(Available records begins)
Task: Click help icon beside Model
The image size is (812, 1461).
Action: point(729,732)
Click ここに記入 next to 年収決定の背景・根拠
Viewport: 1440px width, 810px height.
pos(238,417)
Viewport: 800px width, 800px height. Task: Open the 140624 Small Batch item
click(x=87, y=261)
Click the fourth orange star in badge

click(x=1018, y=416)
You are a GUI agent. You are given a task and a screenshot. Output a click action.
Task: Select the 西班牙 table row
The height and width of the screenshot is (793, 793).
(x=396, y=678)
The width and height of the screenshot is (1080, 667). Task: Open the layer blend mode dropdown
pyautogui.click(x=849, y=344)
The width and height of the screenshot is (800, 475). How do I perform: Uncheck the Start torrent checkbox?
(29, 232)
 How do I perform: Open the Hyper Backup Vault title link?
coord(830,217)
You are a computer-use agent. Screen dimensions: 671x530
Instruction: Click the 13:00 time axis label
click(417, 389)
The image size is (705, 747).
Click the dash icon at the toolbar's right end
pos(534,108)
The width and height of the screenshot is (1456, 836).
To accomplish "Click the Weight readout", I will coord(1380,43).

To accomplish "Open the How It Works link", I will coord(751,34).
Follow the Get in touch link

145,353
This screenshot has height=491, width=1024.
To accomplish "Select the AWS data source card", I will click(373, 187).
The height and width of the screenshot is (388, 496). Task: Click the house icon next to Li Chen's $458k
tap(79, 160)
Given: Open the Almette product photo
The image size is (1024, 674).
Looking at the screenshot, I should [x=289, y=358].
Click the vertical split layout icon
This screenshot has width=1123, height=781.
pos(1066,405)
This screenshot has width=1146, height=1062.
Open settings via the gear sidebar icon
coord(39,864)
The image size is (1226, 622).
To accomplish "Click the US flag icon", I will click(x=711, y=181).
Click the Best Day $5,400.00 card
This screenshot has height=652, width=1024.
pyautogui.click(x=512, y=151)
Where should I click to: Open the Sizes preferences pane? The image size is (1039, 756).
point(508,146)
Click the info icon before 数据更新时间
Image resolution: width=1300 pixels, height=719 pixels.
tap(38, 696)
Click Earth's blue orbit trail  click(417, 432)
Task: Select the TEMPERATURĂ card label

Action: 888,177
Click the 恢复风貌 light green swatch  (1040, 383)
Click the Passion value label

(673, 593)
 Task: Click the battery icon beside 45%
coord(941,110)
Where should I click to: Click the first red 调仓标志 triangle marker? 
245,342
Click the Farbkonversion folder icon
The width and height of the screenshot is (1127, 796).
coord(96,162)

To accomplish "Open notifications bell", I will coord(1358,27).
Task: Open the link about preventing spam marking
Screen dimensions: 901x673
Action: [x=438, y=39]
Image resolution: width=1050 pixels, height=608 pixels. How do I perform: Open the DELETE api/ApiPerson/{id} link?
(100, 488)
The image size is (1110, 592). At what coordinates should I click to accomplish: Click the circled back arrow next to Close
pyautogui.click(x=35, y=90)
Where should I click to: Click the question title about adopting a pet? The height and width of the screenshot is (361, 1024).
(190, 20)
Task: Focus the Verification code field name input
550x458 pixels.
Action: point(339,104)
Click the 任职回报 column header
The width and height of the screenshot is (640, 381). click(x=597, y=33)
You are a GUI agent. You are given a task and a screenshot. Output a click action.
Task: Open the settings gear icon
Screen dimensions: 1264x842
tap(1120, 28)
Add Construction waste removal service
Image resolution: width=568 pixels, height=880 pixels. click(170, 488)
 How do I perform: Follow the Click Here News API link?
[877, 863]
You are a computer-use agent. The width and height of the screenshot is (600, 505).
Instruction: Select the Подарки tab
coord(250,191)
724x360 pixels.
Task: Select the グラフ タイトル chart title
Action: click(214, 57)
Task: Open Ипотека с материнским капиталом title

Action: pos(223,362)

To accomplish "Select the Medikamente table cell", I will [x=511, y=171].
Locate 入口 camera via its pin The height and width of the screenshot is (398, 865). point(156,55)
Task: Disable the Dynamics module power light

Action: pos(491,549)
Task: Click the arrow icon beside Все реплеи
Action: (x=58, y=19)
(Available records ends)
Everything in the listing above should be printed again exactly.

Task: Click help icon beside Model
The image size is (812, 1461).
Action: point(729,732)
Click ここに記入 next to 年収決定の背景・根拠
Viewport: 1440px width, 810px height.
pos(238,417)
Viewport: 800px width, 800px height. Task: Open the 140624 Small Batch item
click(x=87, y=261)
Click the fourth orange star in badge

click(x=1018, y=416)
You are a GUI agent. You are given a task and a screenshot. Output a click action.
Task: Select the 西班牙 table row
The height and width of the screenshot is (793, 793).
(x=396, y=678)
The width and height of the screenshot is (1080, 667). Task: Open the layer blend mode dropdown
pyautogui.click(x=849, y=344)
The width and height of the screenshot is (800, 475). How do I perform: Uncheck the Start torrent checkbox?
(29, 232)
 How do I perform: Open the Hyper Backup Vault title link?
coord(830,217)
You are a computer-use agent. Screen dimensions: 671x530
Instruction: Click the 13:00 time axis label
click(417, 389)
The image size is (705, 747).
Click the dash icon at the toolbar's right end
pos(534,108)
The width and height of the screenshot is (1456, 836).
To accomplish "Click the Weight readout", I will coord(1380,43).

To accomplish "Open the How It Works link", I will coord(751,34).
Follow the Get in touch link

145,353
This screenshot has height=491, width=1024.
To accomplish "Select the AWS data source card", I will click(373, 187).
The height and width of the screenshot is (388, 496). Task: Click the house icon next to Li Chen's $458k
tap(79, 160)
Given: Open the Almette product photo
The image size is (1024, 674).
Looking at the screenshot, I should [x=289, y=358].
Click the vertical split layout icon
This screenshot has width=1123, height=781.
pos(1066,405)
This screenshot has width=1146, height=1062.
Open settings via the gear sidebar icon
coord(39,864)
The image size is (1226, 622).
To accomplish "Click the US flag icon", I will click(x=711, y=181).
Click the Best Day $5,400.00 card
This screenshot has height=652, width=1024.
pyautogui.click(x=512, y=151)
Where should I click to: Open the Sizes preferences pane? The image size is (1039, 756).
point(508,146)
Click the info icon before 数据更新时间
Image resolution: width=1300 pixels, height=719 pixels.
tap(38, 696)
Click Earth's blue orbit trail  click(417, 432)
Task: Select the TEMPERATURĂ card label

Action: 888,177
Click the 恢复风貌 light green swatch  (1040, 383)
Click the Passion value label

(673, 593)
 Task: Click the battery icon beside 45%
coord(941,110)
Where should I click to: Click the first red 调仓标志 triangle marker? 
245,342
Click the Farbkonversion folder icon
The width and height of the screenshot is (1127, 796).
coord(96,162)

To accomplish "Open notifications bell", I will coord(1358,27).
Task: Open the link about preventing spam marking
Screen dimensions: 901x673
Action: [x=438, y=39]
Image resolution: width=1050 pixels, height=608 pixels. How do I perform: Open the DELETE api/ApiPerson/{id} link?
(100, 488)
The image size is (1110, 592). At what coordinates should I click to accomplish: Click the circled back arrow next to Close
pyautogui.click(x=35, y=90)
Where should I click to: Click the question title about adopting a pet? The height and width of the screenshot is (361, 1024).
(190, 20)
Task: Focus the Verification code field name input
550x458 pixels.
Action: point(339,104)
Click the 任职回报 column header
The width and height of the screenshot is (640, 381). click(x=597, y=33)
You are a GUI agent. You are given a task and a screenshot. Output a click action.
Task: Open the settings gear icon
Screen dimensions: 1264x842
tap(1120, 28)
Add Construction waste removal service
Image resolution: width=568 pixels, height=880 pixels. click(170, 488)
 How do I perform: Follow the Click Here News API link?
[877, 863]
You are a computer-use agent. The width and height of the screenshot is (600, 505).
Instruction: Select the Подарки tab
coord(250,191)
724x360 pixels.
Task: Select the グラフ タイトル chart title
Action: click(214, 57)
Task: Open Ипотека с материнским капиталом title

Action: pos(223,362)

To accomplish "Select the Medikamente table cell", I will [x=511, y=171].
Locate 入口 camera via its pin The height and width of the screenshot is (398, 865). point(156,55)
Task: Disable the Dynamics module power light

Action: pos(491,549)
Task: Click the arrow icon beside Все реплеи
Action: (x=58, y=19)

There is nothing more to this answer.